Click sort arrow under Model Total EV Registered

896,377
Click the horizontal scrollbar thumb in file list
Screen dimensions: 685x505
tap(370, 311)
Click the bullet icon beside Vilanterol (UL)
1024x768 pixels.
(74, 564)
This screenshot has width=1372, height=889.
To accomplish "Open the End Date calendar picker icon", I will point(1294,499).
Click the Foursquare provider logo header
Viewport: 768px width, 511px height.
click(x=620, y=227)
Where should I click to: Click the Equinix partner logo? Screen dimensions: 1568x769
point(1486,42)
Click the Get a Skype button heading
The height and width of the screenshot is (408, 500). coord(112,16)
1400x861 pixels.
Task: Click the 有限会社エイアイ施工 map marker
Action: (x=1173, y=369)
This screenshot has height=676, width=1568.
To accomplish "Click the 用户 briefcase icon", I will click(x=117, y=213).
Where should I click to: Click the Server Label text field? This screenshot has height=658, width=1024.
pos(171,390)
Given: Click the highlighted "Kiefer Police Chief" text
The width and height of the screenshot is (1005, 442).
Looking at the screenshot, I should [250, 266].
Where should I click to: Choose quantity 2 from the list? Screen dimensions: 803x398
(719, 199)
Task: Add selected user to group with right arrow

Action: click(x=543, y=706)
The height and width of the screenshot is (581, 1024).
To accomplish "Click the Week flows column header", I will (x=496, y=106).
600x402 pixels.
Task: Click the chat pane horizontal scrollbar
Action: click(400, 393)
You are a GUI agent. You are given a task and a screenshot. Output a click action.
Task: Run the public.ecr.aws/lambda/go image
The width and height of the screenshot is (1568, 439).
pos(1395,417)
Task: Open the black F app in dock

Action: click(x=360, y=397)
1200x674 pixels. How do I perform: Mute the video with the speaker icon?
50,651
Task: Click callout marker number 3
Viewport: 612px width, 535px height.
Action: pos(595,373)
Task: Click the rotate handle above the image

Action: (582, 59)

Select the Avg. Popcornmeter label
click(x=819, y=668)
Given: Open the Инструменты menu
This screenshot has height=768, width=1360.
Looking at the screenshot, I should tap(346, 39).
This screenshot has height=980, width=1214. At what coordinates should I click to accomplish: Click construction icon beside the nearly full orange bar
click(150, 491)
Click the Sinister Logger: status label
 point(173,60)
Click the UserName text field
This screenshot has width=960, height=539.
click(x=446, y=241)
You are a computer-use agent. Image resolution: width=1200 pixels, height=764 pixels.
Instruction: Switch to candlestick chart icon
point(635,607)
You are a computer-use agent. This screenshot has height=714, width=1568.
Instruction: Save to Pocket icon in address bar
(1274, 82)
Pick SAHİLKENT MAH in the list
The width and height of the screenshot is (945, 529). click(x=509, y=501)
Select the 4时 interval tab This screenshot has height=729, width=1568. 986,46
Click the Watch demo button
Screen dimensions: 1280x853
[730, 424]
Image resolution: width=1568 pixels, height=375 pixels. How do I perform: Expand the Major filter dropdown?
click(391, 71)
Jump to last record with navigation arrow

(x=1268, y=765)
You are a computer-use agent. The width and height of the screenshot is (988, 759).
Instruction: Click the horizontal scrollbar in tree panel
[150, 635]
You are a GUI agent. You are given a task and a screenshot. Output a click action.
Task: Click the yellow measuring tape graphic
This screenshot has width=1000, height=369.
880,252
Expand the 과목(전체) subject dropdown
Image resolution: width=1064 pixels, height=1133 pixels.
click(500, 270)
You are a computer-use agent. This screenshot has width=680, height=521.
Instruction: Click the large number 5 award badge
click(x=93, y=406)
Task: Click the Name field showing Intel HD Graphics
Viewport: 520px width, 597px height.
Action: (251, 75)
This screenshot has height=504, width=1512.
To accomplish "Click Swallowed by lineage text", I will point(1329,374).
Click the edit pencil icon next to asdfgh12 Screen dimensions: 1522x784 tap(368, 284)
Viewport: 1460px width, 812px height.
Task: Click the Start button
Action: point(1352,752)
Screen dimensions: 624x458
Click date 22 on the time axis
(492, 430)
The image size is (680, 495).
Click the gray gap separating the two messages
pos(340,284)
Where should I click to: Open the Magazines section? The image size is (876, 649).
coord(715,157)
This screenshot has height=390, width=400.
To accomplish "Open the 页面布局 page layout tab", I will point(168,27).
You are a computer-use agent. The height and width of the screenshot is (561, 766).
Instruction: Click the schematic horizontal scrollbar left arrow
··········
List every line of the data above that contains the string "dropdown". Case counts.

Answer for the task:
Image resolution: width=1568 pixels, height=375 pixels. How do I perform: Expand the Major filter dropdown?
Expand the 과목(전체) subject dropdown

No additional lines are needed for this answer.